====== Data

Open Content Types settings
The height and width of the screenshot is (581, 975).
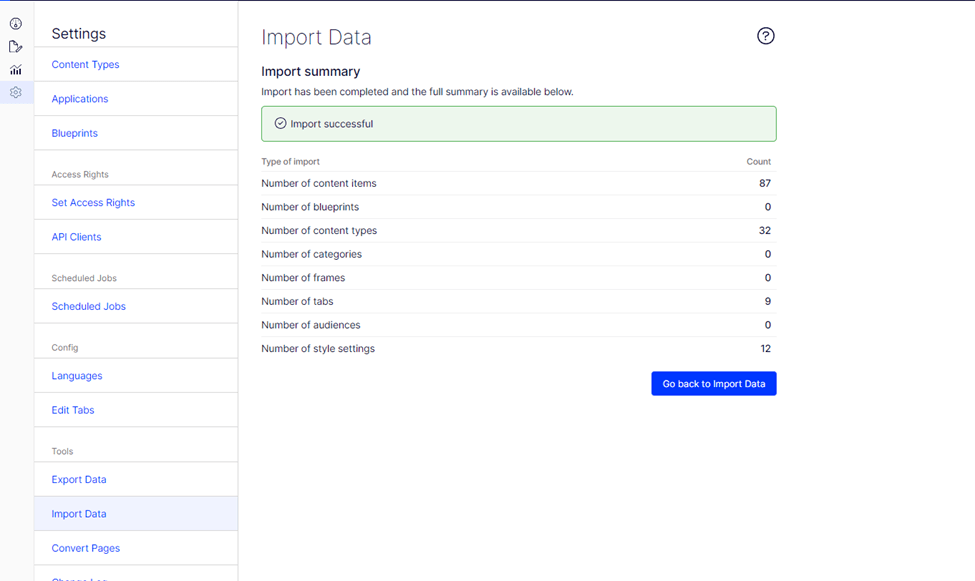point(85,65)
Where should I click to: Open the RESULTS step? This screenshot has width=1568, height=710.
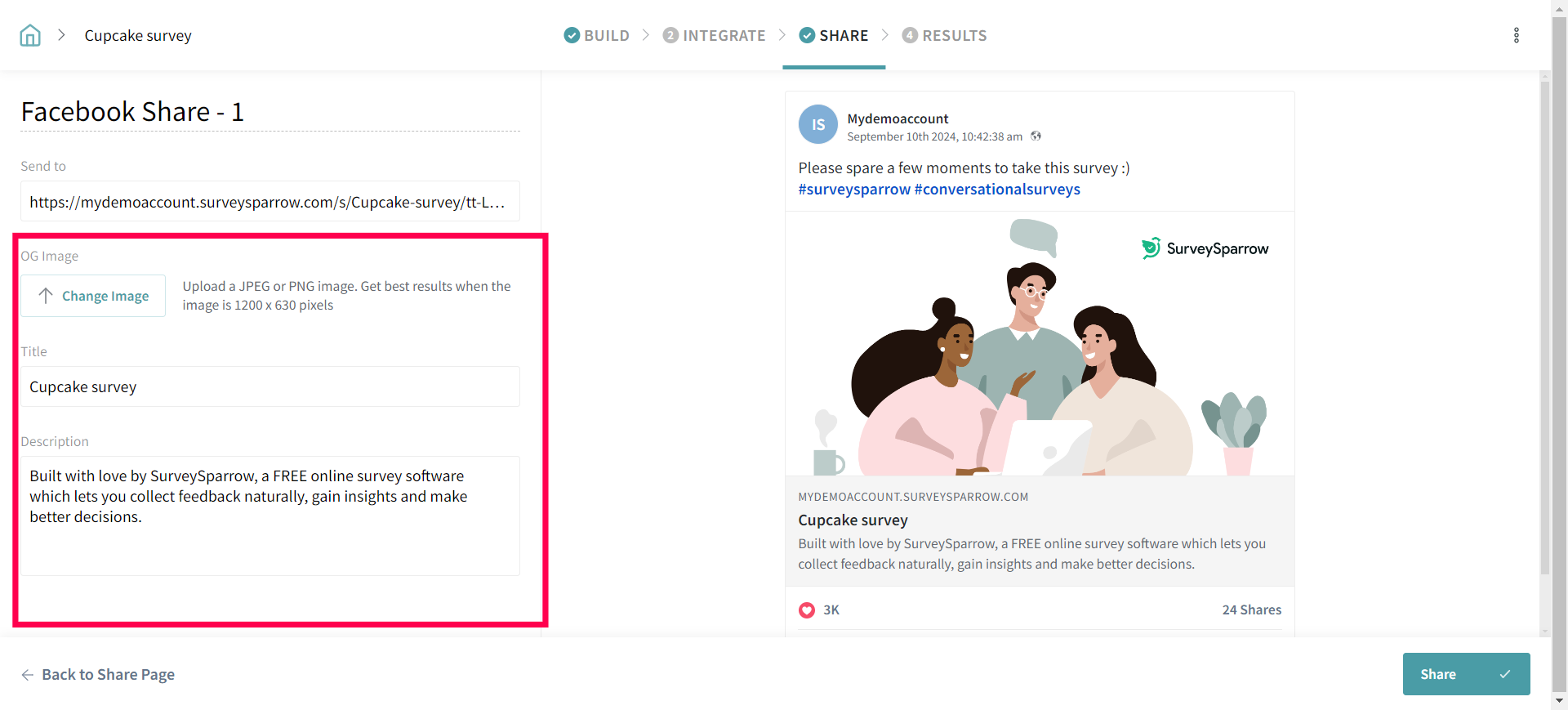(x=945, y=35)
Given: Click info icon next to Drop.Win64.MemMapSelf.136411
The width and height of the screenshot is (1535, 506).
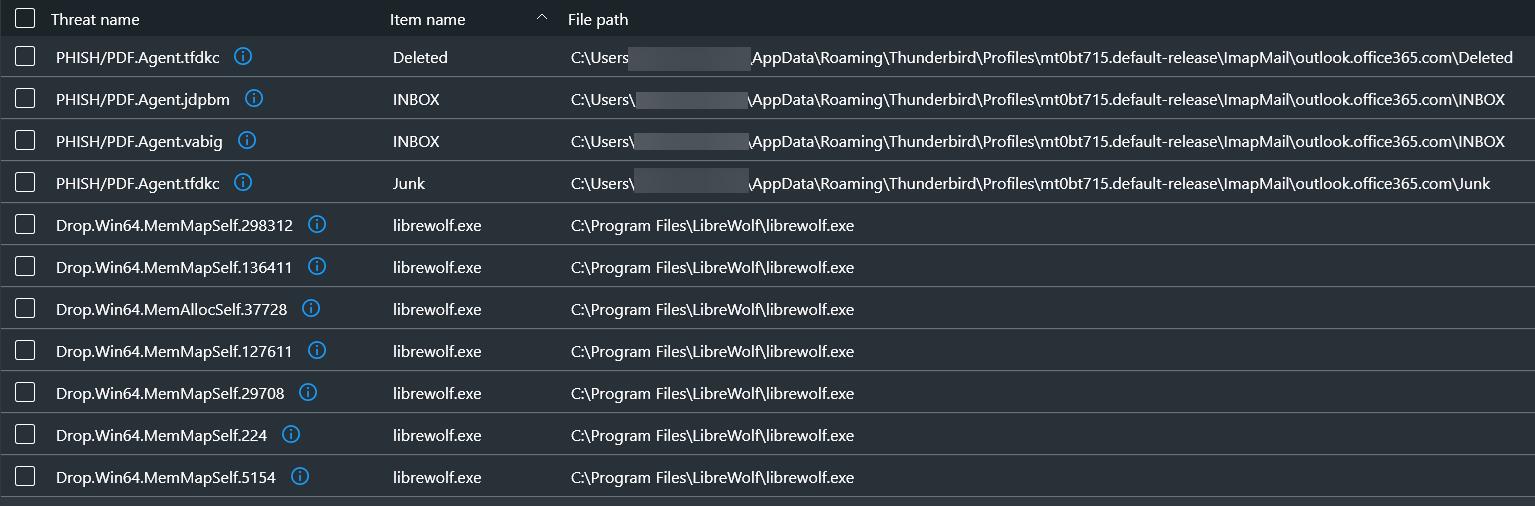Looking at the screenshot, I should [x=317, y=266].
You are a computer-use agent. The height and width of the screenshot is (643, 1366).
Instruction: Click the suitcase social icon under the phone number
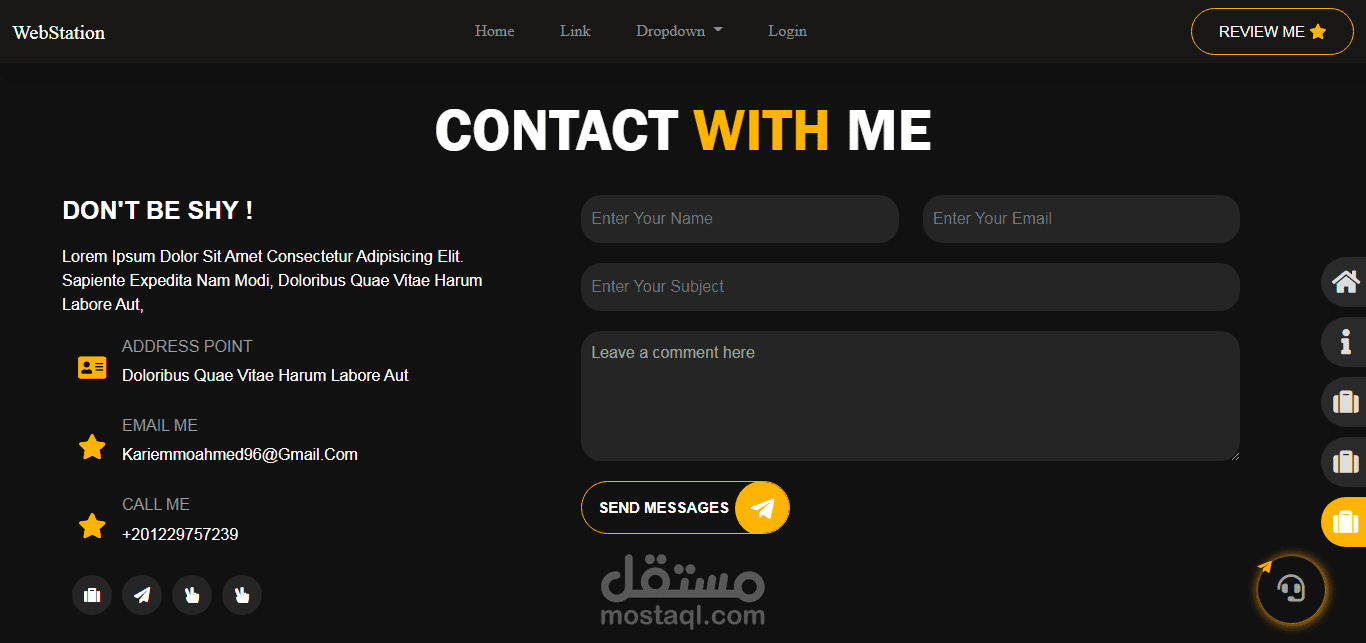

============

*Task to carry out*.
Your answer must be the entries repeated exactly, with no pictures.

*The completed task*.
Open Content Types settings
The height and width of the screenshot is (581, 975).
point(85,65)
Where should I click to: Open the RESULTS step? This screenshot has width=1568, height=710.
(x=945, y=35)
Given: Click info icon next to Drop.Win64.MemMapSelf.136411
The width and height of the screenshot is (1535, 506).
Looking at the screenshot, I should [x=317, y=266].
You are a computer-use agent. The height and width of the screenshot is (643, 1366).
Instruction: Click the suitcase social icon under the phone number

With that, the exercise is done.